▶ _MATERIAL TO PROCESS_
◆ ◆ ◆
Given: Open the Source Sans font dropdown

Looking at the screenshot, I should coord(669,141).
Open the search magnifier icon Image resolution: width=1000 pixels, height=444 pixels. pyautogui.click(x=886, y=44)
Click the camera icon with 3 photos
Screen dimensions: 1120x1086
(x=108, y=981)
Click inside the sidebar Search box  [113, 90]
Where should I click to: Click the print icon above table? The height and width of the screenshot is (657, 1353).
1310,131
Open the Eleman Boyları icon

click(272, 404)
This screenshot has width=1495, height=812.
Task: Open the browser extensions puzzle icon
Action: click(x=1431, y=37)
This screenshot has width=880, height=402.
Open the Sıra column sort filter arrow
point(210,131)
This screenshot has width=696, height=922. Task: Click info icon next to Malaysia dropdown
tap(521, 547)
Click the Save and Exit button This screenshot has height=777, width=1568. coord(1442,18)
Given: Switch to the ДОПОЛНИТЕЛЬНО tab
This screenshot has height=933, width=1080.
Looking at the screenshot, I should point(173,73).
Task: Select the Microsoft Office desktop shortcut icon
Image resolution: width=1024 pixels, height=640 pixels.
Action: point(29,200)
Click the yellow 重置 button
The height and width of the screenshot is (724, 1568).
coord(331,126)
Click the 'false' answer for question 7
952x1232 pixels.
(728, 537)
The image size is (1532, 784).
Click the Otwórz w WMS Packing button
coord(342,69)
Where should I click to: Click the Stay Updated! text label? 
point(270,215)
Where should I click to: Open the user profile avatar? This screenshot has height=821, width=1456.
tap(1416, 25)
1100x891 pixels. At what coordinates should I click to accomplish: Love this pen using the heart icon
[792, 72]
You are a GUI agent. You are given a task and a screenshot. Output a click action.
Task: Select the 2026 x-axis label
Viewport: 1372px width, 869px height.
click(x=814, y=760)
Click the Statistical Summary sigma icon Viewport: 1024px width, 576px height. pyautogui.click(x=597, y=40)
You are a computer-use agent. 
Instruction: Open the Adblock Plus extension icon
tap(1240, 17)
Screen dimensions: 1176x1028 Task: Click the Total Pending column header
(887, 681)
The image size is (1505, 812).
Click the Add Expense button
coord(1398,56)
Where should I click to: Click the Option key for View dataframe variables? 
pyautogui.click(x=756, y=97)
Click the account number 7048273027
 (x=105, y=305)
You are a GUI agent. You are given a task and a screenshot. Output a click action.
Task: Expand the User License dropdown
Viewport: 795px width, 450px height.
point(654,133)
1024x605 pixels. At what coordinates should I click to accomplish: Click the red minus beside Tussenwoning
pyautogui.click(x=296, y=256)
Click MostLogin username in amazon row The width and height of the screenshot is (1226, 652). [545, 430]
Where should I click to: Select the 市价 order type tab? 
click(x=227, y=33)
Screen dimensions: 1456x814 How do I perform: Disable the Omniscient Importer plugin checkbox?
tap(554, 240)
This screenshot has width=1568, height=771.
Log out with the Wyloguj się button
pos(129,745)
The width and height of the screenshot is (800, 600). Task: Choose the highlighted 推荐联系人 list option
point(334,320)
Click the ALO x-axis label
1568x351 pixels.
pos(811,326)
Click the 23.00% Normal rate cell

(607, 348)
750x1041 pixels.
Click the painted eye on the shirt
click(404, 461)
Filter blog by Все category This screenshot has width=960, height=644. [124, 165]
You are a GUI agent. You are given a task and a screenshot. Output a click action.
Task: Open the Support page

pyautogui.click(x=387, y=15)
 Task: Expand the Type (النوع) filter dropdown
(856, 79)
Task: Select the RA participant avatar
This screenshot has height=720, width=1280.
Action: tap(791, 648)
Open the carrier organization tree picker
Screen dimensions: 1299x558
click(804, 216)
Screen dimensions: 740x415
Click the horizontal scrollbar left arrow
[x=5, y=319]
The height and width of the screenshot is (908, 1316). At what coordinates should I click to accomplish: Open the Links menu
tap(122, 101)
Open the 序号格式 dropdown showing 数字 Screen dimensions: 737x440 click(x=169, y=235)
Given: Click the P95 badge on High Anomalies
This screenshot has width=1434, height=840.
◆ ◆ ◆
▶ _GOAL_
Reproduce every one of the records above verbatim, line for line.

▶ _WRITTEN RESPONSE_
Given: Open the Source Sans font dropdown

Looking at the screenshot, I should coord(669,141).
Open the search magnifier icon Image resolution: width=1000 pixels, height=444 pixels. pyautogui.click(x=886, y=44)
Click the camera icon with 3 photos
Screen dimensions: 1120x1086
(x=108, y=981)
Click inside the sidebar Search box  [113, 90]
Where should I click to: Click the print icon above table? The height and width of the screenshot is (657, 1353).
1310,131
Open the Eleman Boyları icon

click(272, 404)
This screenshot has width=1495, height=812.
Task: Open the browser extensions puzzle icon
Action: click(x=1431, y=37)
This screenshot has width=880, height=402.
Open the Sıra column sort filter arrow
point(210,131)
This screenshot has width=696, height=922. Task: Click info icon next to Malaysia dropdown
tap(521, 547)
Click the Save and Exit button This screenshot has height=777, width=1568. coord(1442,18)
Given: Switch to the ДОПОЛНИТЕЛЬНО tab
This screenshot has height=933, width=1080.
Looking at the screenshot, I should point(173,73).
Task: Select the Microsoft Office desktop shortcut icon
Image resolution: width=1024 pixels, height=640 pixels.
Action: point(29,200)
Click the yellow 重置 button
The height and width of the screenshot is (724, 1568).
coord(331,126)
Click the 'false' answer for question 7
952x1232 pixels.
(728, 537)
The image size is (1532, 784).
Click the Otwórz w WMS Packing button
coord(342,69)
Where should I click to: Click the Stay Updated! text label? 
point(270,215)
Where should I click to: Open the user profile avatar? This screenshot has height=821, width=1456.
tap(1416, 25)
1100x891 pixels. At what coordinates should I click to accomplish: Love this pen using the heart icon
[792, 72]
You are a GUI agent. You are given a task and a screenshot. Output a click action.
Task: Select the 2026 x-axis label
Viewport: 1372px width, 869px height.
click(x=814, y=760)
Click the Statistical Summary sigma icon Viewport: 1024px width, 576px height. pyautogui.click(x=597, y=40)
You are a computer-use agent. 
Instruction: Open the Adblock Plus extension icon
tap(1240, 17)
Screen dimensions: 1176x1028 Task: Click the Total Pending column header
(887, 681)
The image size is (1505, 812).
Click the Add Expense button
coord(1398,56)
Where should I click to: Click the Option key for View dataframe variables? 
pyautogui.click(x=756, y=97)
Click the account number 7048273027
 (x=105, y=305)
You are a GUI agent. You are given a task and a screenshot. Output a click action.
Task: Expand the User License dropdown
Viewport: 795px width, 450px height.
point(654,133)
1024x605 pixels. At what coordinates should I click to accomplish: Click the red minus beside Tussenwoning
pyautogui.click(x=296, y=256)
Click MostLogin username in amazon row The width and height of the screenshot is (1226, 652). [545, 430]
Where should I click to: Select the 市价 order type tab? 
click(x=227, y=33)
Screen dimensions: 1456x814 How do I perform: Disable the Omniscient Importer plugin checkbox?
tap(554, 240)
This screenshot has width=1568, height=771.
Log out with the Wyloguj się button
pos(129,745)
The width and height of the screenshot is (800, 600). Task: Choose the highlighted 推荐联系人 list option
point(334,320)
Click the ALO x-axis label
1568x351 pixels.
pos(811,326)
Click the 23.00% Normal rate cell

(607, 348)
750x1041 pixels.
Click the painted eye on the shirt
click(404, 461)
Filter blog by Все category This screenshot has width=960, height=644. [124, 165]
You are a GUI agent. You are given a task and a screenshot. Output a click action.
Task: Open the Support page

pyautogui.click(x=387, y=15)
 Task: Expand the Type (النوع) filter dropdown
(856, 79)
Task: Select the RA participant avatar
This screenshot has height=720, width=1280.
Action: tap(791, 648)
Open the carrier organization tree picker
Screen dimensions: 1299x558
click(804, 216)
Screen dimensions: 740x415
Click the horizontal scrollbar left arrow
[x=5, y=319]
The height and width of the screenshot is (908, 1316). At what coordinates should I click to accomplish: Open the Links menu
tap(122, 101)
Open the 序号格式 dropdown showing 数字 Screen dimensions: 737x440 click(x=169, y=235)
Given: Click the P95 badge on High Anomalies
This screenshot has width=1434, height=840.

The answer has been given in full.